### RECORD EXCERPTS
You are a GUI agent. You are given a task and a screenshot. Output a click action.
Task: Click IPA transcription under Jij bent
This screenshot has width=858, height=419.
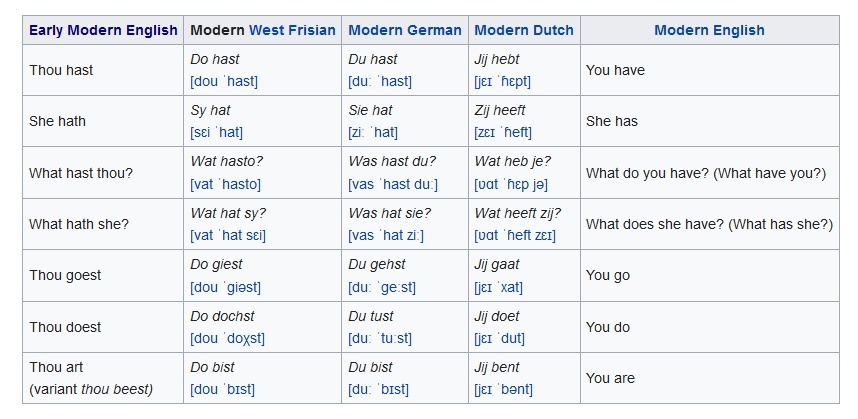coord(504,389)
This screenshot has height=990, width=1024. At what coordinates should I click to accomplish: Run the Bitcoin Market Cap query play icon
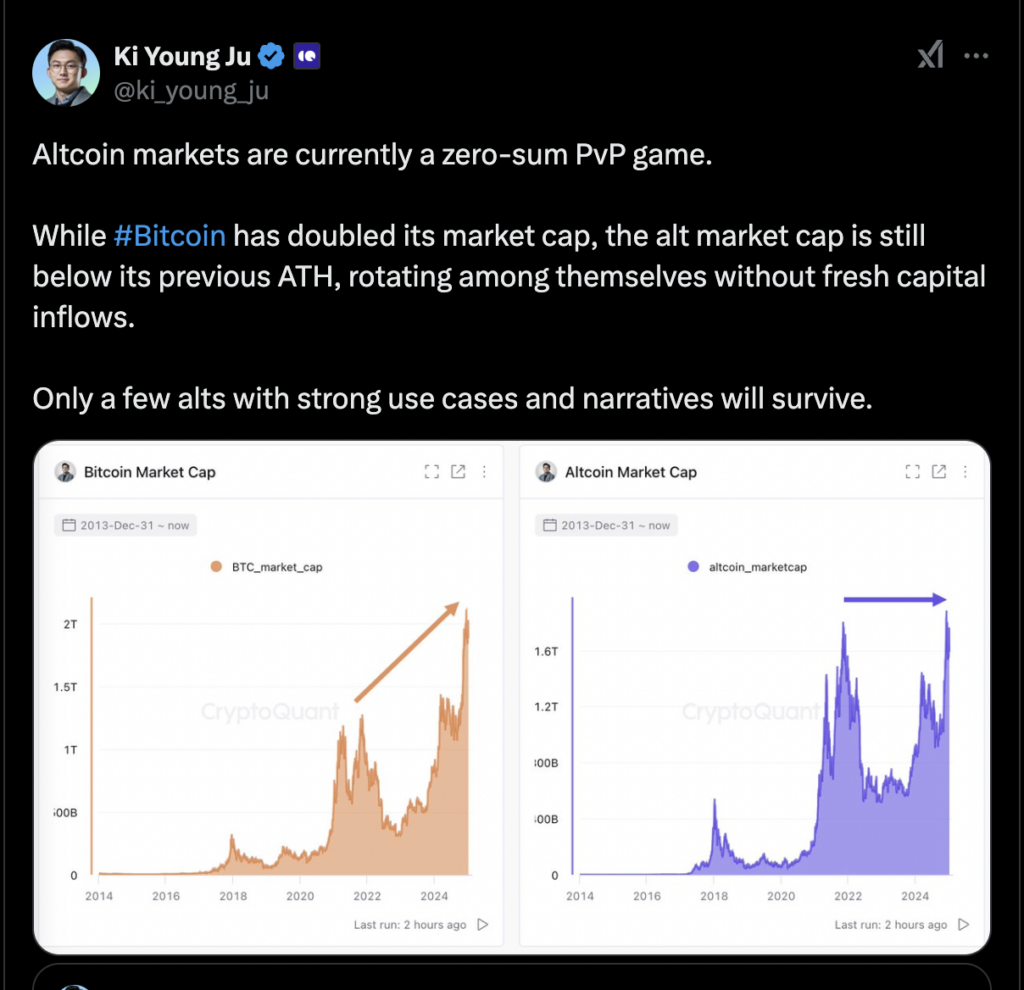[483, 925]
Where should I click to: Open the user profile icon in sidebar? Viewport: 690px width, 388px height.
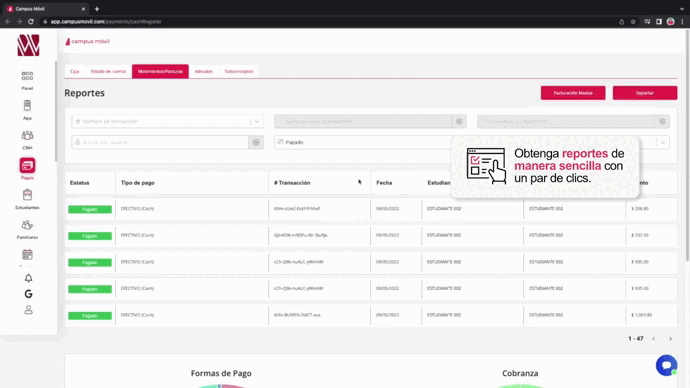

### DIRECTIONS
Everything in the entries above, apart from the images, should be printed exactly.

### RESULT
You are a GUI agent. You are given a task and a screenshot. Output a click action.
Task: Click IPA transcription under Jij bent
This screenshot has width=858, height=419.
coord(504,389)
This screenshot has height=990, width=1024. At what coordinates should I click to accomplish: Run the Bitcoin Market Cap query play icon
[483, 925]
Where should I click to: Open the user profile icon in sidebar? Viewport: 690px width, 388px height.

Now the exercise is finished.